Writing Wednesday: The Path to Plot

This is getting to be quite a long series of articles. I’ve already talked about how I knew I wanted to be a writer, second was what apps and programs I use as a writer and most recently, how I initially develop ideas. So today I’m going to take it a step further and talk more about how I develop the overall plot. After asking the initial series of whys that help us outline the characters and some key plot events, how do I create the whole story from start to finish?

To be honest, there isn’t an easy answer to this question as I’ve been doing something different each time I write a story. So, I’ll breakdown each approach and we can look at the pros and cons of each. That’s a good idea, else I’ll just waffle off on tangents like a fat drunk penguin. I’ll also be focussing on novels as short stories I tend to just build around a single rule or concept. I’ll talk about that at a later date if people are interested though.


When I started writing, I hated the idea of planning the whole story in detail, as if the joy of writing was seeing where the story takes you in the moment of writing. So I would start with a rough idea for the story, knowing only where I wanted to be when the current chapter ended, and I would just write until I got there. Whatever came out, I just let it flow. The problem was that I also hated editing and this method often led to huge excesses of description and action that I was too proud to admit needed to go! I’m a hoarder! My words are in stone! So, as much as I enjoyed the mystery of a story revealing itself at my fingertips, I’ve learned to start planning. See, it also meant characters motivations, structure and plot development was unclear. That needed fixing. To that end I learned to melt the stone and make lava – with my hands! I’m a boss.

This is how I started writing my first novel, so it’s needed a lot of editing!


Three Act Structure

This isn’t so much a method I used. I picked it up first among all the techniques mentioned today. More often associated with screenplays, I find it’s a useful guideline for all stories, especially as the language of cinema influences novels.
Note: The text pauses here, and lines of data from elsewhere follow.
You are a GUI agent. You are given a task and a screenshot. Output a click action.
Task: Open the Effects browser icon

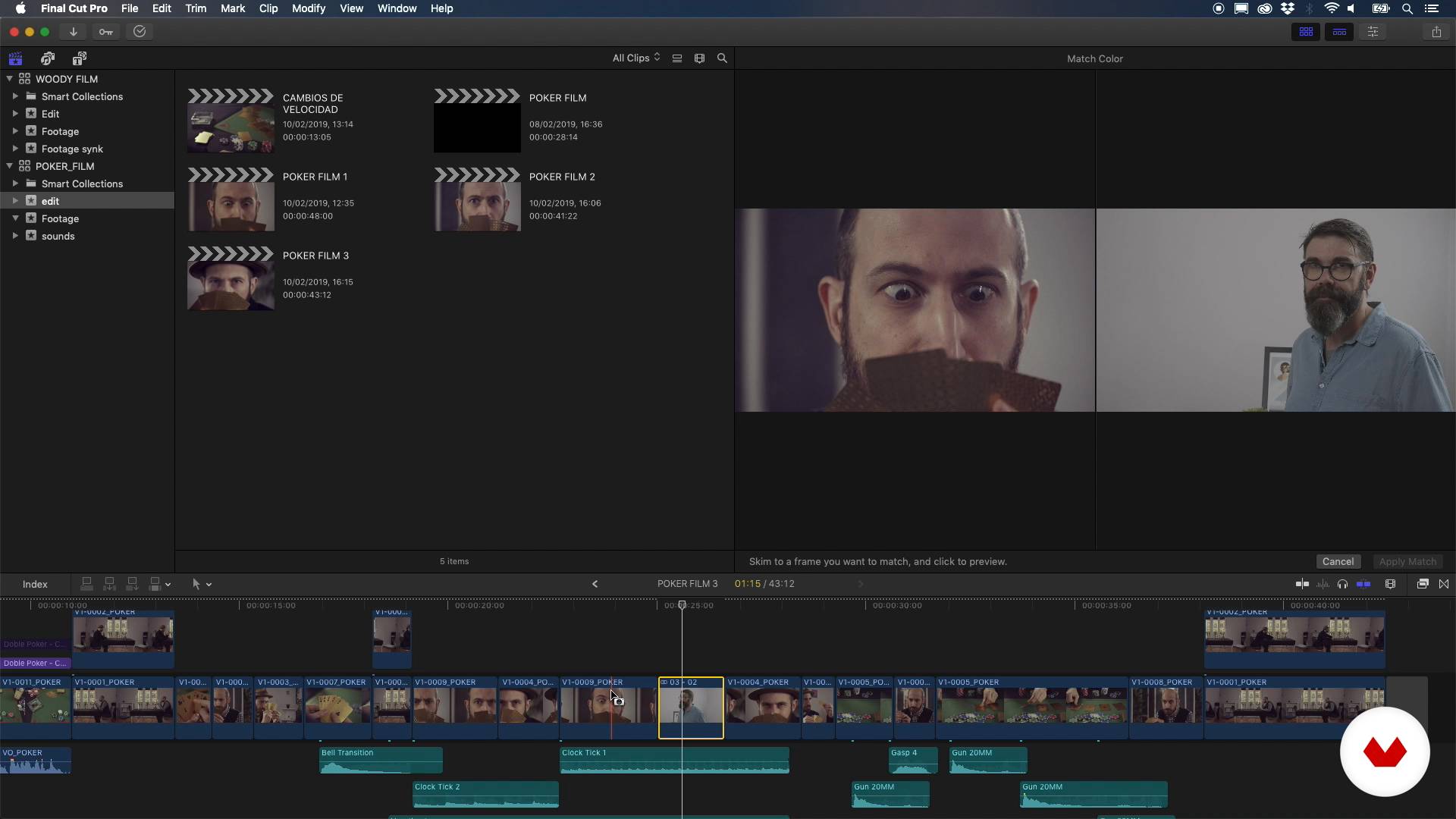1423,584
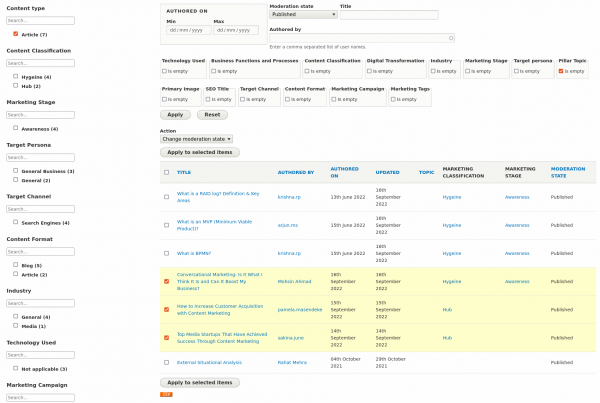Sort by the Title column header
The width and height of the screenshot is (600, 403).
coord(184,172)
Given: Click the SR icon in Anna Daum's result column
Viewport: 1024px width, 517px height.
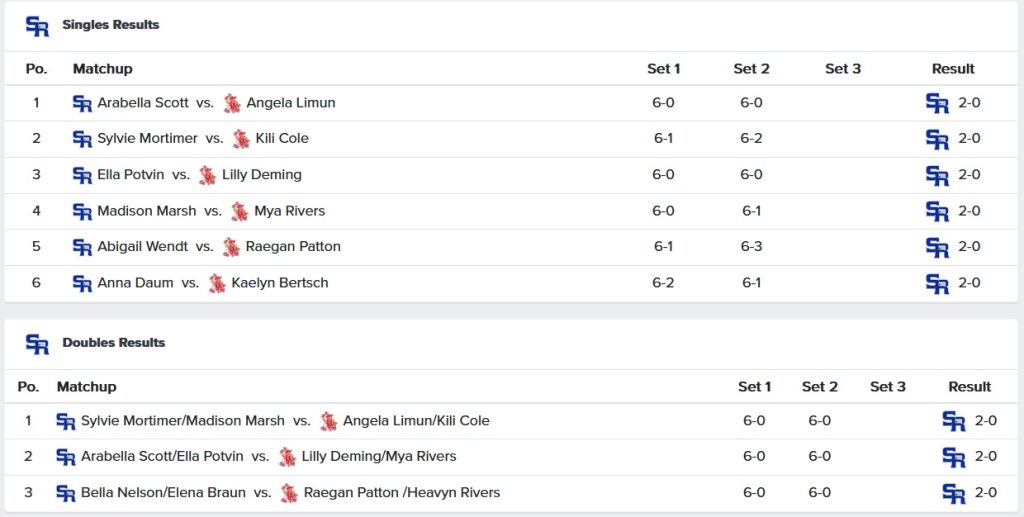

Basically, the story is split into three parts. The first part introduces the character, the world and a problem that catapults the protagonist to a point of no return. The second part is them trying to solve the problem but only making things worse incomes or tragic ways (I like comedy, in case you didn’t know yet, muppet) and that continues until a learning occurs and a higher sense of awareness strikes them like a cliched lightning bolt. Usually its because of help from friends and aides too because we can’t just grow by ourselves. That wouldn’t be very dramatic. The third act is a resolution of this problem, featuring the climax where tensions are at their highest, and then the hero is left with a better understanding of themselves at the end. He’s not a muppet any more. Unless we are actually talking about a Muppets movie, of course.
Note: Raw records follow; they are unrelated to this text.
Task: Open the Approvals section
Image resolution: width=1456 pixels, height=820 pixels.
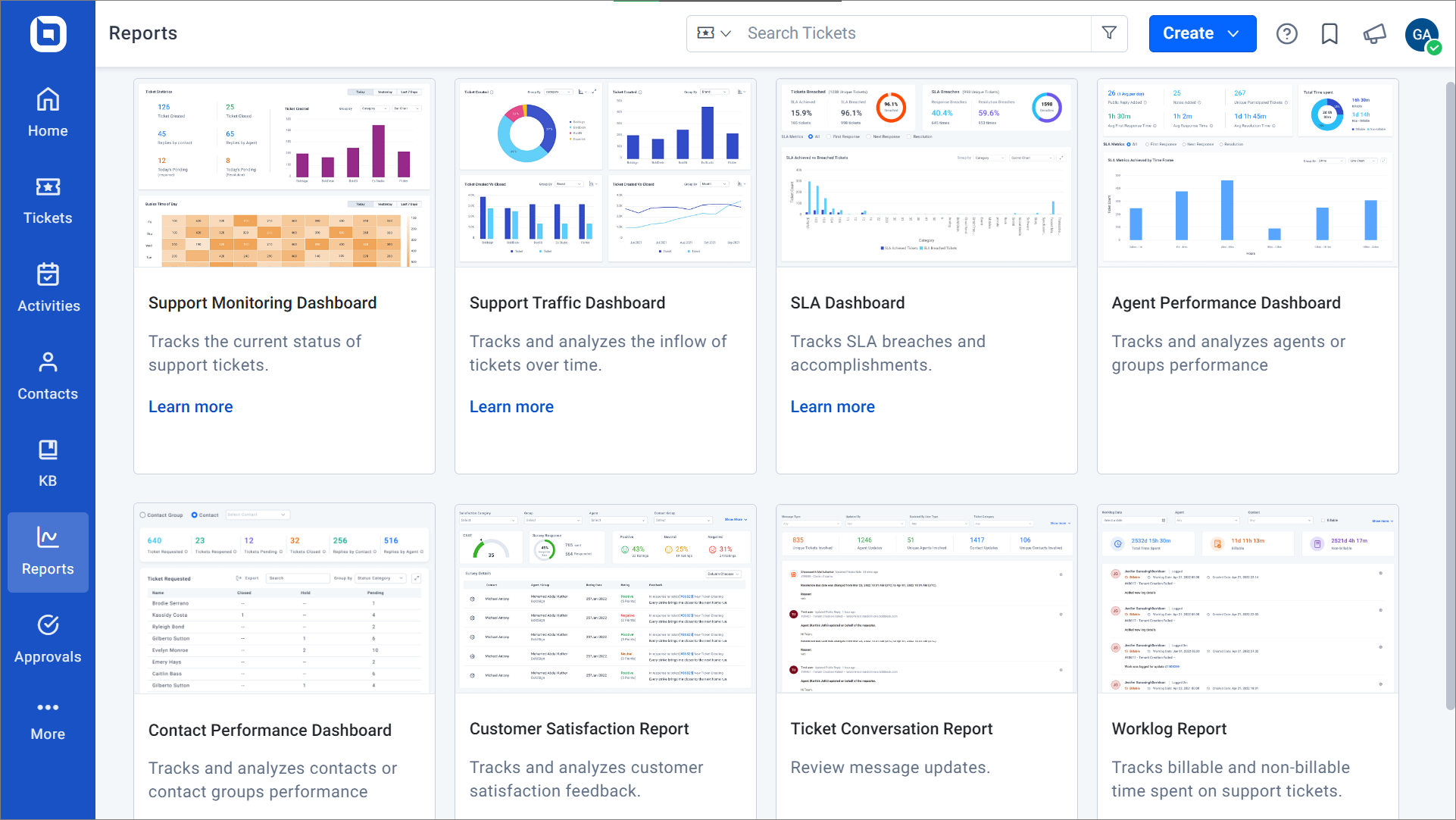Action: point(47,640)
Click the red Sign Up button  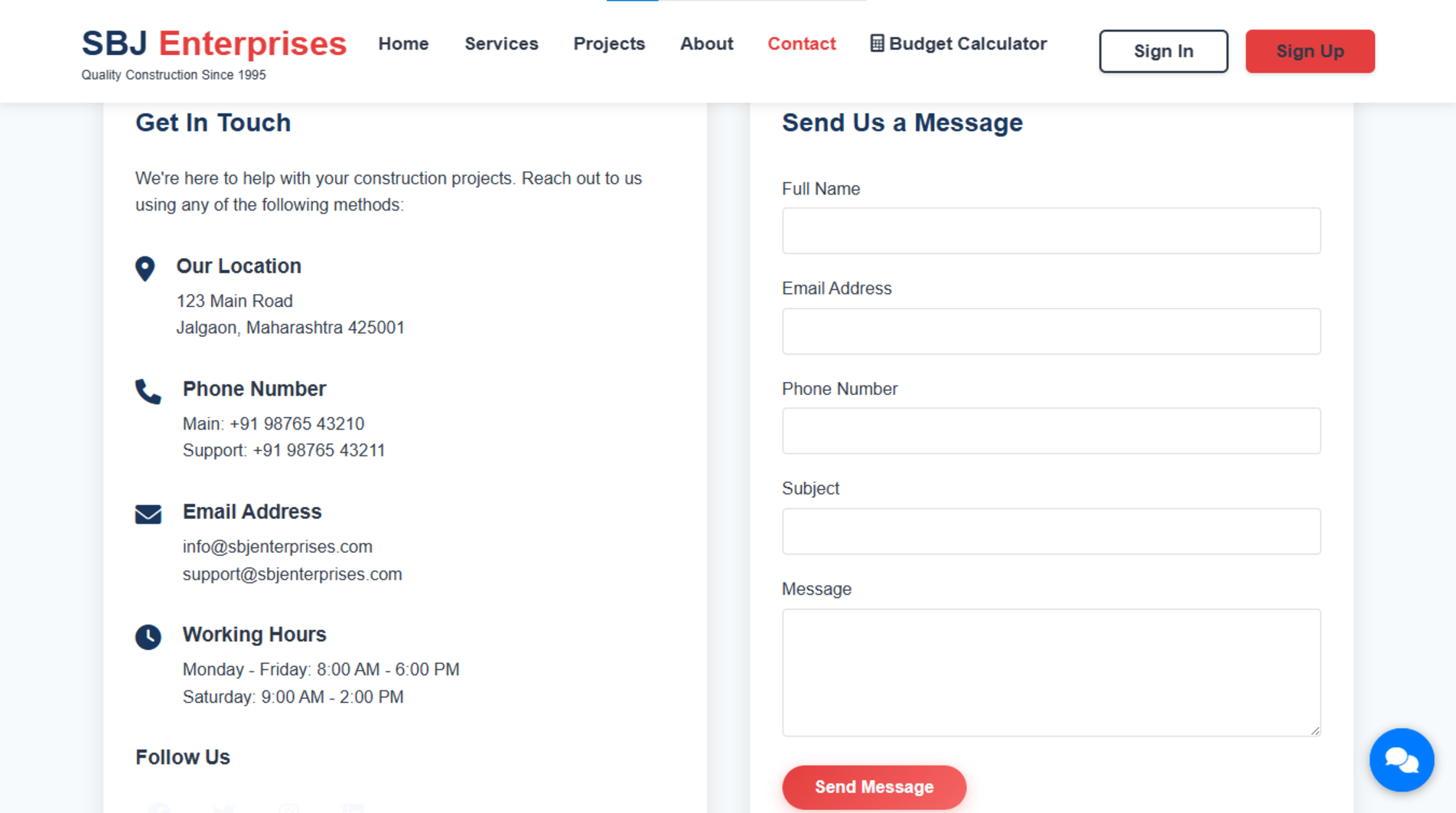1310,51
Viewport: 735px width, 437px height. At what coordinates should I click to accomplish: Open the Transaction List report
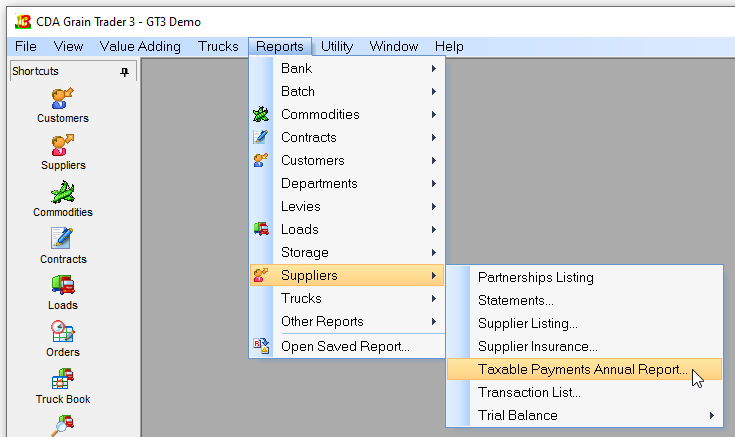[529, 392]
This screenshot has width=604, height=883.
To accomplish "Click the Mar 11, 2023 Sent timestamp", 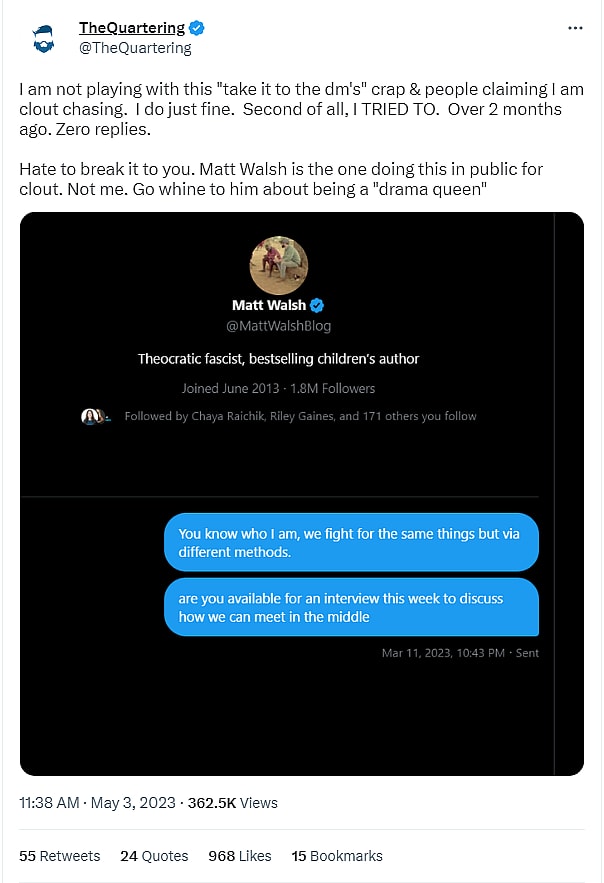I will [460, 653].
Why I like it: I like this because it ensures a complete and satisfying story.

Why I don’t like it: It’s so vague that there is still plenty of work to do. Hence why I just keep it in mind as a general guide. You need one of the following too!


The Snowflake Method

I started using this to develop my second novel The Damsel, which is still in its first draft and another project, a fantasy parody novella. I found it really appealing and it reminded me of a screenwriting technique I learned in school. I first heard about it in a book on writing and it was developed my Randy Ingermanson (full details on his website).

Basically, you write a one sentence line that summarizes the main concept/struggle of your story. He recommends the descriptions on the New York Times bestseller list as inspiration. Then, like the many intricate parts of a snowflake, you build on it in tiny pieces. Expand that sentence into a paragraph. Then take each of those sentences and expand each of those into a paragraph. Before you know it, you have a page long synopsis already. After that… guess what? Expand each of those sentences into its own paragraph, and so on until you have scene descriptions and all you have to do is fill in the gaps with dialogue.

Why I like it: Each time you expand, you are explaining why or how something happens in your story and you only write what needs to be there. It allows the story to grow organically, but quickly, so you understand every step of your story and you can write virtually any scene in any order. This is huge, as I always wrote the story in order before and had to fully understand a scene before moving on. This method has saved me lots of time.

Why I don’t like it:  I found that your story can easily become unbalanced. In your initial sentence it might not be clear how much of your expanded info is part of the first act, or the others. As such, I ended up with way too much information and scenes for my first act. I had to pick out what was really essential to the story. What I had done was useful though, it made good background information that I could refer to and helped me understand characters better. Similarly, but on the opposite end of the scale, the motivation for the final climax seemed to be lacking, or have a jump in logic. You really have to be careful about balance and pace with this method.

The Hero’s Journey

Last year I discovered a copy of The Writer’s Journey by Christopher Vogler, which is a miracle in itself in Japan, but inside it details tropes of mythology and the traditional hero’s journey, which is a time old structure for story telling. It goes through detailed stages of how the hero’s traditional life is established, their journey to another world, problems faced, changes, a final problem and showdown, and then returning back to the home changed. After reading it I then applied the method to The Damsel which had gotten a bit bogged down in detail after a run in with the Snowflake Method above. It helped me clarify a few points and added a couple of much needed climactic and tension filled events.

Why I like it: It focusses on character development. So you know you will end up with a strong arc and a protagonist people care about. In doing so you do get some major scenes and turning points fleshed out as well.

Why I don’t like it:  It’s not a quick method, not until you internalize the structure anyway. Plus, since you are working out stages of the story you have to then go back and think of connecting material to the story. It’s more of a jigsaw method, rather than the organic process of the Snowflake Method. Think of it as a more detailed description of the three act structure.



That’s where I am. I’m thinking the best way to develop a novel is to begin with the snowflake method until you get to the page long synopsis stage. Then I would recommend switching to the hero’s journey to put a strong backbone of structure into your tale. You should then be able to continue with the Snowflake Method to develop each part until you are comfortable writing the scenes. I’ll try this with my third novel.

So now I hope you understand why it’s taking me so long to get my novels out! Once I find a good, reliable method, I hope I can churn them out faster without sacrificing quality – if not actually improving on it.

What do you think? Have you tried any of these methods? Do you have a method I haven’t mentioned that you’d like to share? I’d love to hear it as I’m still developing my perfect routine. Let’s help each other!